#### [BLOCO DE TEXTO]
- - - - -

A tal ordem revolucionária havia sido o golpe deflagrado no dia 31 de março de 1964, que acabou produzindo uma safra de generais no exercício da mais alta magistratura do país. Médici, ainda na célebre reunião, disse mais uma dúzia de palavras elogiosas sobre quem achava que devia ocupar o cargo que ele deixaria, e arrematou: “Quero referir-me ao nome, sob todos os títulos ilustre, do general Ernesto Geisel”. Seguiram-se aplausos, e todos foram embora contentes. Com apenas um voto, o de Garrastazu Médici, Geisel estava “eleito” presidente da República.

Augusto Geisel, o pai de Ernesto, era imigrante alemão, chegado ao Brasil em 1883. Certa feita, numa roda de amigos, profetizou: “Ainda hei de ter um filho general do Exército”. Teve três: Orlando, Henrique e Ernesto. Uma família que marcaria com bota militar o destino do povo brasileiro. Nascido em Bento Gonçalves, na serra gaúcha, no dia 13 de agosto de 1908, Ernesto entrou no Colégio Militar de Porto Alegre em 1921 e se formou oficial na Escola Militar do Realengo, no Rio, em 1928. Foi lá que ganhou o apelido de Alemão, que odiaria. Pelo porte, parecia maior que o metro e 77 de altura, e um estrabismo lhe punha um aspecto inquietante no olhar. Participou da Revolução de 1930. Casou-se com a prima-irmã Lucy Markus, com quem teve dois filhos: Amália Lucy e Orlando, que morreria atropelado por um trem aos 16 anos. Getúlio Vargas o manda para a Paraíba, onde vira secretário da Fazenda aos 25 anos.

- - - - -

#### [INFORMAÇÕES FORNECIDAS]
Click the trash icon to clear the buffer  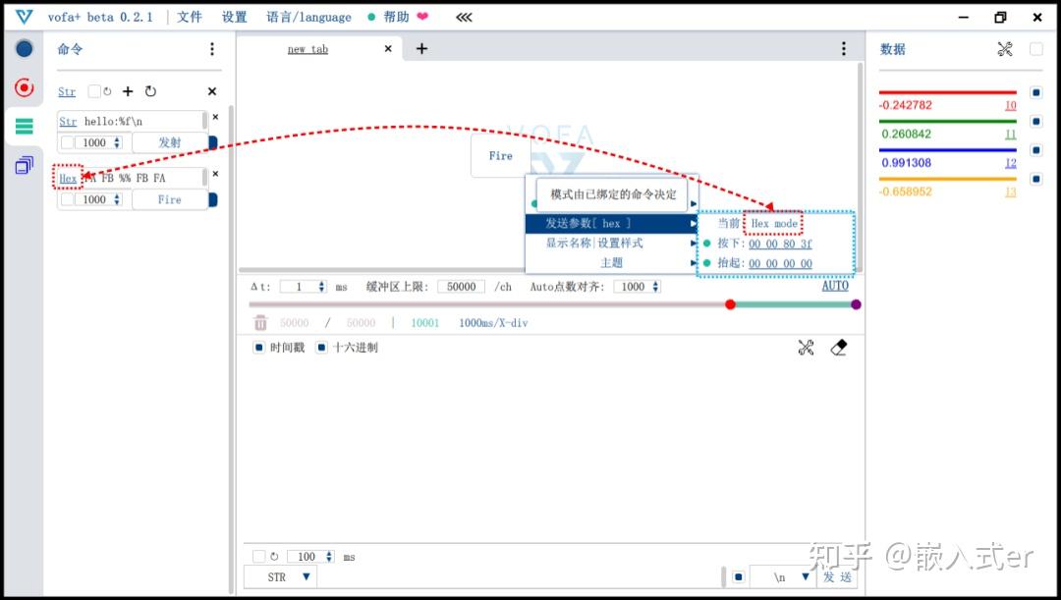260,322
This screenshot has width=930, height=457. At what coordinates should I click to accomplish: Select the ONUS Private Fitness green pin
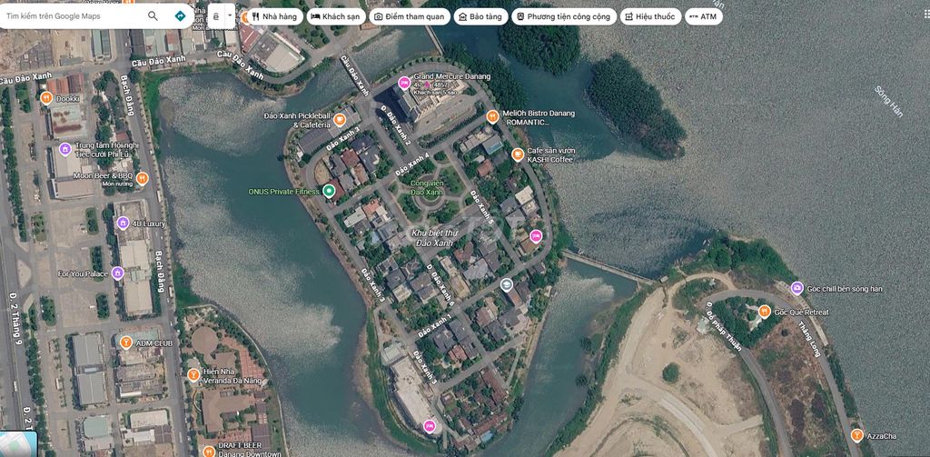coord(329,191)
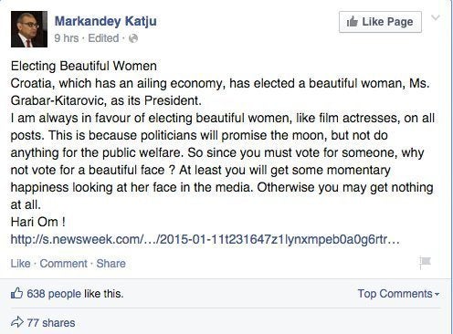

- - - - -

#### [TAREFA A]
Redigite sem alterações um trecho do texto sobre Ernesto Geisel: comece nas palavras "A tal ordem" e pare depois de "presidente da República.".
#### [TAREFA B]
Indique se cada afirmação abaixo está de acordo com o texto sobre Ernesto Geisel, respondendo sim ou não e citando as palavras do texto que decidem a questão.
(i) Augusto Geisel chegou ao Brasil em 1883.
(ii) Ernesto Geisel se formou oficial na Escola Militar do Realengo em 1921.
(iii) Ernesto Geisel gostava do apelido de Alemão.
O material não tem relação com o texto sobre Ernesto Geisel.

#### [SOLUÇÃO DA TAREFA A]
A tal ordem revolucionária havia sido o golpe deflagrado no dia 31 de março de 1964, que acabou produzindo uma safra de generais no exercício da mais alta magistratura do país. Médici, ainda na célebre reunião, disse mais uma dúzia de palavras elogiosas sobre quem achava que devia ocupar o cargo que ele deixaria, e arrematou: “Quero referir-me ao nome, sob todos os títulos ilustre, do general Ernesto Geisel”. Seguiram-se aplausos, e todos foram embora contentes. Com apenas um voto, o de Garrastazu Médici, Geisel estava “eleito” presidente da República.

#### [SOLUÇÃO DA TAREFA B]
(i) Sim: "chegado ao Brasil em 1883".
(ii) Não: "se formou oficial na Escola Militar do Realengo, no Rio, em 1928".
(iii) Não: "ganhou o apelido de Alemão, que odiaria".